4. Le sport, un échappatoire

Au cours de la recherche, nous avons pu constater la complexité de la prise en charge de ces mineurs délinquants. Bien que tous aient un point commun, le fait d’être suivis « au pénal », ils dénombrent tous des caractéristiques individuelles très différentes ce qui demande alors de les cerner et de comprendre leurs relations avec leurs pairs.

Ainsi, nous constatons rapidement, notamment à travers les entretiens, que ces jeunes ont parfois des profils très distincts, par exemple ayant des relations familiales calamiteuses ou se retrouvant sans relation familiale du fait de l’éloignement géographique. C’est cette dernière catégorie de jeunes, que nous pouvons qualifier de mineurs non accompagnés (MNA) qui nous intéresse le plus dans cette partie.
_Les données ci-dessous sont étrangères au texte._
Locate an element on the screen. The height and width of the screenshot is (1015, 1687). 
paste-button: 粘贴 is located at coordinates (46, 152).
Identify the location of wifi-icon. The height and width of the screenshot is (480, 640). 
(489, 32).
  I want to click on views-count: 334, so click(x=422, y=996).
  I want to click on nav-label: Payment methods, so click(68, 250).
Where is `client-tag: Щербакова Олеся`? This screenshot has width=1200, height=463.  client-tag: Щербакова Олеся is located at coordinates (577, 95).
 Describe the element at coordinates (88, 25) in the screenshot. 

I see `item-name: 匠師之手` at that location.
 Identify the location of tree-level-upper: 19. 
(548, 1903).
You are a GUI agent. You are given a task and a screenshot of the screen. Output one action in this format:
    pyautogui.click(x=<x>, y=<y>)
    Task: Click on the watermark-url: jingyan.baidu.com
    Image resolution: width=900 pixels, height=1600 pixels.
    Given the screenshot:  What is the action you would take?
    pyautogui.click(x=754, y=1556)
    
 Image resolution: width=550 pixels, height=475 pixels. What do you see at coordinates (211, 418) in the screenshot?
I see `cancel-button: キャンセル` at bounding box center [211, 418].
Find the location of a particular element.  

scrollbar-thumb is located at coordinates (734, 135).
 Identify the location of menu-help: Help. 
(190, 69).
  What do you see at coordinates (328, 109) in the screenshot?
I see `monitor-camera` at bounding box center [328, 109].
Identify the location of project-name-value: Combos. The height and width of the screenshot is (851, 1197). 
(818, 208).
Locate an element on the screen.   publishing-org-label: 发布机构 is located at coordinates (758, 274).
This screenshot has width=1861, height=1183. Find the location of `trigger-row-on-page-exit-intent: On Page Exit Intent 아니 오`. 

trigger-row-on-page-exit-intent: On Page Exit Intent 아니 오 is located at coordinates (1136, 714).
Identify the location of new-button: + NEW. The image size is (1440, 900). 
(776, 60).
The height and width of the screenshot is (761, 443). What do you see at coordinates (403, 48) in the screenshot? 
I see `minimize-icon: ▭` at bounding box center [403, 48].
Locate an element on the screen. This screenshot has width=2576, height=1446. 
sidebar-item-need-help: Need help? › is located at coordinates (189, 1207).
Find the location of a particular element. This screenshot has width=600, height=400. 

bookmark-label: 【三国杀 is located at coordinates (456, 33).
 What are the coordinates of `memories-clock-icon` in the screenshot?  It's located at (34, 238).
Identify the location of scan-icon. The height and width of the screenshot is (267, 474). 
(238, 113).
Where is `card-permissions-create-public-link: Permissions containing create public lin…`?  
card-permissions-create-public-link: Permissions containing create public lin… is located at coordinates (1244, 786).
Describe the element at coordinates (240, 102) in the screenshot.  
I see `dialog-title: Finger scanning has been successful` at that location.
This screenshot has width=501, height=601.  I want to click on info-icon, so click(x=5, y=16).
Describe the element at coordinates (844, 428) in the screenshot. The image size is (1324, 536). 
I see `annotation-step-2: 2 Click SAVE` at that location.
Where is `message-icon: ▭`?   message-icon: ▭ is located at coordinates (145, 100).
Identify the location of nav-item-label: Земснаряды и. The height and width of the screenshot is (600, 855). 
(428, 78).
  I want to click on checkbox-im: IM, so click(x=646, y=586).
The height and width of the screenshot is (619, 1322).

Bien que les autres jeunes, d’après nos observations, utilisent aussi le sport afin de fuir la réalité pour envisager oublier leurs problèmes le temps de la pratique tout comme pour prendre simplement du plaisir, c’est bien en discutant avec les jeunes livrés à eux-mêmes, du moins avant d’avoir été pris en charge par la PJJ, que nous pouvons le plus relever ces aspects du sport. Alors, cette fois il n’est pas perçu comme un outil pédagogique à proprement parler mais bien comme une finalité, simplement l’activité physique et sportive au moment de la pratique.